How to complete this task:
Take the entries that follow and return exactly the lines from the one holding "Вернуться на домашнюю страницу (215, 509)" through the one holding "Country (95, 949)", both included. Nothing else is needed.

▬▬▬▬▬▬▬▬▬▬

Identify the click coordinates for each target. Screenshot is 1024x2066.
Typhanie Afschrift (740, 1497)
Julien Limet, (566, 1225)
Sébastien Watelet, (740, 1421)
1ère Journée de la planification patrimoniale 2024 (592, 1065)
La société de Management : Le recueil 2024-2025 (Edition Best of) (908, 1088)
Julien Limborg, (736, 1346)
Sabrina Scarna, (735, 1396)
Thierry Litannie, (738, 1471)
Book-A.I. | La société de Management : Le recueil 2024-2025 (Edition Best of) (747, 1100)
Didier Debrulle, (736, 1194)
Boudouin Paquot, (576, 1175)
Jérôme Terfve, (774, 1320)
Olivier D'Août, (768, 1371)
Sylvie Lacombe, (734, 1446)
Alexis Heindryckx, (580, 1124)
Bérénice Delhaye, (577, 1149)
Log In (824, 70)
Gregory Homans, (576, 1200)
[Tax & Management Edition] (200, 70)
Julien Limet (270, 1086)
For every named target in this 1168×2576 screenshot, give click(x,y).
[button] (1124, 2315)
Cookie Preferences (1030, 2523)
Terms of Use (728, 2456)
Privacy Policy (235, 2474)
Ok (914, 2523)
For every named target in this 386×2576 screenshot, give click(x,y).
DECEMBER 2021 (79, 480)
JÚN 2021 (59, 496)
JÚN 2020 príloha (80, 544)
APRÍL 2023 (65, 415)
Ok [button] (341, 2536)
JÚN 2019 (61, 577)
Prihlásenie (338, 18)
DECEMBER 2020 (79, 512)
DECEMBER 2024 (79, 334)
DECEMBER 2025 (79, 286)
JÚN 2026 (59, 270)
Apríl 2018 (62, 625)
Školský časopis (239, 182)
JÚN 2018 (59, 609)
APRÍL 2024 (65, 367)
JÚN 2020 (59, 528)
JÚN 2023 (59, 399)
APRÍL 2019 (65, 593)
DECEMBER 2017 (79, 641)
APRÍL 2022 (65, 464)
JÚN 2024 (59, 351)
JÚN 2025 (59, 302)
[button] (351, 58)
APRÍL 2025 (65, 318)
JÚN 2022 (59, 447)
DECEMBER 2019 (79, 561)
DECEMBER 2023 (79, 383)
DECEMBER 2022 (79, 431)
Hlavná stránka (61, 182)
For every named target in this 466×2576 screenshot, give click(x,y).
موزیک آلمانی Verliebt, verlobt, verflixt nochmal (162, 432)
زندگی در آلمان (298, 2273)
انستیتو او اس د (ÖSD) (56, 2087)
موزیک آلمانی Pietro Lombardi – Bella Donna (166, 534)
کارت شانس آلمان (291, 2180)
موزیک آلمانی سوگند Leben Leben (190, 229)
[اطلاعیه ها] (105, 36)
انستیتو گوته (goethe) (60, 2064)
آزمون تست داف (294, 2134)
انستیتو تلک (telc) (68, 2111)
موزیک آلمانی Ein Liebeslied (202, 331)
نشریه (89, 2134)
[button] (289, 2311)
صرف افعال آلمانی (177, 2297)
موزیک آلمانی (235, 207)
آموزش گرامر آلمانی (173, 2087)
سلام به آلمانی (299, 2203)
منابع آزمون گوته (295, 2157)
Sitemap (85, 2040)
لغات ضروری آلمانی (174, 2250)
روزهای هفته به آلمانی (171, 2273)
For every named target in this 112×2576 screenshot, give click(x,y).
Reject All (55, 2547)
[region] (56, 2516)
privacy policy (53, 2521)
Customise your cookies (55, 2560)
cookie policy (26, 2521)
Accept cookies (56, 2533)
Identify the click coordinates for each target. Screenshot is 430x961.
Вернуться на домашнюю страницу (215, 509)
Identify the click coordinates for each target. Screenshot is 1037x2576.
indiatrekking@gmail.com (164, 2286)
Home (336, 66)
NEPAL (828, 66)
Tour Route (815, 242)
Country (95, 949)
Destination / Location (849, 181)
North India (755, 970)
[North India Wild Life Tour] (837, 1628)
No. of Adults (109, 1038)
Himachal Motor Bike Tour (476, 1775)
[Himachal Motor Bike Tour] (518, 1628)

▬▬▬▬▬▬▬▬▬▬

Exercise solution:
Вернуться на домашнюю страницу (215, 509)
Identify the click coordinates for each target. Screenshot is 1037x2576.
indiatrekking@gmail.com (164, 2286)
Home (336, 66)
NEPAL (828, 66)
Tour Route (815, 242)
Country (95, 949)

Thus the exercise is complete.